[DATA FOR THE TASK]:
..........
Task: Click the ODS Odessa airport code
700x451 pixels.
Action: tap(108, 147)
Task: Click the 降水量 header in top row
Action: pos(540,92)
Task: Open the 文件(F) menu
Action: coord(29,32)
..........
[TASK DIRECTIONS]:
Please recast the entries above as a Markdown table with the columns "Row" and "Content," numbering each non-blank line in order and leaving out any blank lines.

[RESULT FOR THIS EXERCISE]:
| Row | Content |
|---|---|
| 1 | Task: Click the ODS Odessa airport code |
| 2 | 700x451 pixels. |
| 3 | Action: tap(108, 147) |
| 4 | Task: Click the 降水量 header in top row |
| 5 | Action: pos(540,92) |
| 6 | Task: Open the 文件(F) menu |
| 7 | Action: coord(29,32) |